◆ Activity
Your output must match the records exactly, line for line.
Given data Start Marker
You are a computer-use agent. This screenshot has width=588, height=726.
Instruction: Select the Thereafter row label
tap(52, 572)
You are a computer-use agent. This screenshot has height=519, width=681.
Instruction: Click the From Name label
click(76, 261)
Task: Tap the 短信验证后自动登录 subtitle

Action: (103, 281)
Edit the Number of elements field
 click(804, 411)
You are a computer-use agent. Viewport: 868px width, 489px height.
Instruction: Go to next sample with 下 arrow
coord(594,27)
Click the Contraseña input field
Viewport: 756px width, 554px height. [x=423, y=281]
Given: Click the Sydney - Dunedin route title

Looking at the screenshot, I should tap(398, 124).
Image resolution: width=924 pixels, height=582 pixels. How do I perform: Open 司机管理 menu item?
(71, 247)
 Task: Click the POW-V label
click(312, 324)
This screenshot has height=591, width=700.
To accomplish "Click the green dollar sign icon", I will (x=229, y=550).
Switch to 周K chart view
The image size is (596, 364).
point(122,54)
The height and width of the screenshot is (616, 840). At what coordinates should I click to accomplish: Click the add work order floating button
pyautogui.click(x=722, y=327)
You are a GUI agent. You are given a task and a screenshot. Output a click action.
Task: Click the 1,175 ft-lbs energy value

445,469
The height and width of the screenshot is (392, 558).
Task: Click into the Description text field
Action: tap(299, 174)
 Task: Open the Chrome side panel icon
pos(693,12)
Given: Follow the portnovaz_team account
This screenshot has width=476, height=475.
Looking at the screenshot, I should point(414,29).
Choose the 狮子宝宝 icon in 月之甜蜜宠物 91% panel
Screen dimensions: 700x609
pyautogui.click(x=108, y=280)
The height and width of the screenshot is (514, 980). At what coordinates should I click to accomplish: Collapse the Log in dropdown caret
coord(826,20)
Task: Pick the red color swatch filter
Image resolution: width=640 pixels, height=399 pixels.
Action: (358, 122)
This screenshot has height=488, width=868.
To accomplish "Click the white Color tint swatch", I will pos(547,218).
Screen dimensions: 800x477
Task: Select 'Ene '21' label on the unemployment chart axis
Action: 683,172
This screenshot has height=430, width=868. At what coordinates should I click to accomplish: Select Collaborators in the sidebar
Given data End Marker
◆ Task response
You are a computer-use agent. This screenshot has width=588, height=726.
Instruction: Select the Thereafter row label
tap(52, 572)
You are a computer-use agent. This screenshot has height=519, width=681.
Instruction: Click the From Name label
click(76, 261)
Task: Tap the 短信验证后自动登录 subtitle

Action: (103, 281)
Edit the Number of elements field
 click(804, 411)
You are a computer-use agent. Viewport: 868px width, 489px height.
Instruction: Go to next sample with 下 arrow
coord(594,27)
Click the Contraseña input field
Viewport: 756px width, 554px height. [x=423, y=281]
Given: Click the Sydney - Dunedin route title

Looking at the screenshot, I should tap(398, 124).
Image resolution: width=924 pixels, height=582 pixels. How do I perform: Open 司机管理 menu item?
(71, 247)
 Task: Click the POW-V label
click(312, 324)
This screenshot has height=591, width=700.
To accomplish "Click the green dollar sign icon", I will (x=229, y=550).
Switch to 周K chart view
The image size is (596, 364).
point(122,54)
The height and width of the screenshot is (616, 840). At what coordinates should I click to accomplish: Click the add work order floating button
pyautogui.click(x=722, y=327)
You are a GUI agent. You are given a task and a screenshot. Output a click action.
Task: Click the 1,175 ft-lbs energy value

445,469
The height and width of the screenshot is (392, 558).
Task: Click into the Description text field
Action: tap(299, 174)
 Task: Open the Chrome side panel icon
pos(693,12)
Given: Follow the portnovaz_team account
This screenshot has width=476, height=475.
Looking at the screenshot, I should point(414,29).
Choose the 狮子宝宝 icon in 月之甜蜜宠物 91% panel
Screen dimensions: 700x609
pyautogui.click(x=108, y=280)
The height and width of the screenshot is (514, 980). At what coordinates should I click to accomplish: Collapse the Log in dropdown caret
coord(826,20)
Task: Pick the red color swatch filter
Image resolution: width=640 pixels, height=399 pixels.
Action: (358, 122)
This screenshot has height=488, width=868.
To accomplish "Click the white Color tint swatch", I will pos(547,218).
Screen dimensions: 800x477
Task: Select 'Ene '21' label on the unemployment chart axis
Action: 683,172
This screenshot has height=430, width=868. At what coordinates should I click to accomplish: Select Collaborators in the sidebar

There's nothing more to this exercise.